Appendix 3: Technical Bits Saved to the End

__Making a slight improvement to regression analysis__

Just as we were able to make correlation a little more useful by squaring the raw correlation coefficients, we can improve regression a little bit. We use regression coefficients for making predictions but for apportioning importance to the individual predictors a related entity called squared semipartial correlation (sr_{i}^{2}) may make more sense (Tabachnick and Fidell 1983). The squared semipartial correlations measure only the unique variance a predictor shares with the dependent variable; we can normalize them so they sum to 100% by dividing by their sum, which is 8% in the casual dining study. Normalizing makes them more comparable in scale to correlations:

It also turns out that the squared semipartial correlations are (slightly) more correlated with the importances from AOO, from Johnson’s e and from RF.

__Extendiong AOO methods__

Soofi, Retzer and Yasai-Ardekani (2000) illustrate that the entropy measure that Theil used for his AOO method allows the AOO methodology to be extended to other statistical models, like ANOVA and logistic regression.

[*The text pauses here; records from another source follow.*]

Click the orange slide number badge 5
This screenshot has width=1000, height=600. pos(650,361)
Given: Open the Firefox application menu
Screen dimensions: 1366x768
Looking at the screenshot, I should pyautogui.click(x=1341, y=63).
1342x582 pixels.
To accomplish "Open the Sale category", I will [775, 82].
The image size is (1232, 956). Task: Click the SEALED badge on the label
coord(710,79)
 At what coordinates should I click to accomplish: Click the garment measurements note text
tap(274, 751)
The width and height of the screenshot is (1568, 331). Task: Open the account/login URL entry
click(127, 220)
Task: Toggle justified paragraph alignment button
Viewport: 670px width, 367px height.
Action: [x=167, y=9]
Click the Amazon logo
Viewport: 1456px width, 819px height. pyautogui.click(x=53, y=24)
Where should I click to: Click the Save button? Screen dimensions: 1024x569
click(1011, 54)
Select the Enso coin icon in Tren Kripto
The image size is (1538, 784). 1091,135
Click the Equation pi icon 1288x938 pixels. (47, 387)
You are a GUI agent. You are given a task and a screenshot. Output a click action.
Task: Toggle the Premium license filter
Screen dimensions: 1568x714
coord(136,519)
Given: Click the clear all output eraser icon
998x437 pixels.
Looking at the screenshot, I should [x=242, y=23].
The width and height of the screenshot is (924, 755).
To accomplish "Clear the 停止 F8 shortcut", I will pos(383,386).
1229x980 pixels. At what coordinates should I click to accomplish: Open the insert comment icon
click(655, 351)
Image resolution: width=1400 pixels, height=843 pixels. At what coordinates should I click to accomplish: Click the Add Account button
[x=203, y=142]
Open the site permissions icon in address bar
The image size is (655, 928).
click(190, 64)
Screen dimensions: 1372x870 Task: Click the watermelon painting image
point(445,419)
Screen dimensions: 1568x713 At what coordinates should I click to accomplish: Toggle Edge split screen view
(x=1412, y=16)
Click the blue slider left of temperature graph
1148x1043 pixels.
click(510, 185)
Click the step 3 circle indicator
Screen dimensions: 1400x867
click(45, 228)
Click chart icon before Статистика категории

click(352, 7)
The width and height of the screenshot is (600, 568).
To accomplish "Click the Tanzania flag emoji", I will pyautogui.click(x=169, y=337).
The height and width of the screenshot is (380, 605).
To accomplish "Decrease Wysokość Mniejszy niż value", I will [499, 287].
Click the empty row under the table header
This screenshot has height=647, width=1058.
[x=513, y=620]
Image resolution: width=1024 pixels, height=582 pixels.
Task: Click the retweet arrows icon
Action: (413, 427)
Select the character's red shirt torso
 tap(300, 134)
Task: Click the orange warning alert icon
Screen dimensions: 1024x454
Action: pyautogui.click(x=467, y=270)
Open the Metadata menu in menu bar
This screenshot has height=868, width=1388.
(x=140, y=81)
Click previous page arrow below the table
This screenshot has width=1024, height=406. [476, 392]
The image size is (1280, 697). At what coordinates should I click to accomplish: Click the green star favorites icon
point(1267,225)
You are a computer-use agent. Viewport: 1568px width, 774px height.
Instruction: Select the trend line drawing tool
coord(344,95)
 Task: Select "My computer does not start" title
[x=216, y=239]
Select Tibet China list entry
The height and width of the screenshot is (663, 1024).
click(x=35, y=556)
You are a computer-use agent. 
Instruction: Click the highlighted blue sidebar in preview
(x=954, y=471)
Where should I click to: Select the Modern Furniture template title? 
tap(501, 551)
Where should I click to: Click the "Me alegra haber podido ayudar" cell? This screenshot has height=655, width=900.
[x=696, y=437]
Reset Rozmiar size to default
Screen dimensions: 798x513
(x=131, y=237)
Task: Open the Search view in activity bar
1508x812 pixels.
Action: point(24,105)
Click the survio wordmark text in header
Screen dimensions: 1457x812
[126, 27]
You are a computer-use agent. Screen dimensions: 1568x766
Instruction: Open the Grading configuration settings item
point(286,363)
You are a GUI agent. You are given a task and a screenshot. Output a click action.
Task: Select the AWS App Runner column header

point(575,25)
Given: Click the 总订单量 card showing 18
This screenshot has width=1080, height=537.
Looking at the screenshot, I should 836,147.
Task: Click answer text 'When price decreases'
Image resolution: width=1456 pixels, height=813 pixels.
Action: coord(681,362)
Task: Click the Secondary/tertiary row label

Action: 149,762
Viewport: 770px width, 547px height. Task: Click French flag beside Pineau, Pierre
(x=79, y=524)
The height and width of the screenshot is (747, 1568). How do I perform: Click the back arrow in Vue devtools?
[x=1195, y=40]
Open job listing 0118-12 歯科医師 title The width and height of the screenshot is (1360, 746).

At least two ways of allowing AOO methods to operate with large numbers of predictors have been developed. To support the analyses done in Chrzan, Retzer and Busbice (2003), John Busbice developed a variation of AOO which, instead of running all possible orderings, starts with a large number of random orderings and then runs further orderings only until importances converge. Kevin Lattery developed a method that uses AOO among different random subsets of a given number of predictors (e.g. 5) to estimate importances. I don’t think Kevin ever presented this method outside of Maritz Research, because at the time we considered it a proprietary product offered only to our customer satisfaction clients.

__More detail on the history of AOO methods__

Useful summaries of the origin and history of AOO methods appear in Gromping (2007), Johnson and LeBreton (2004), Tonidandel and LeBreton (2011), and Tonidandel, LeBreton and Johnson (2009).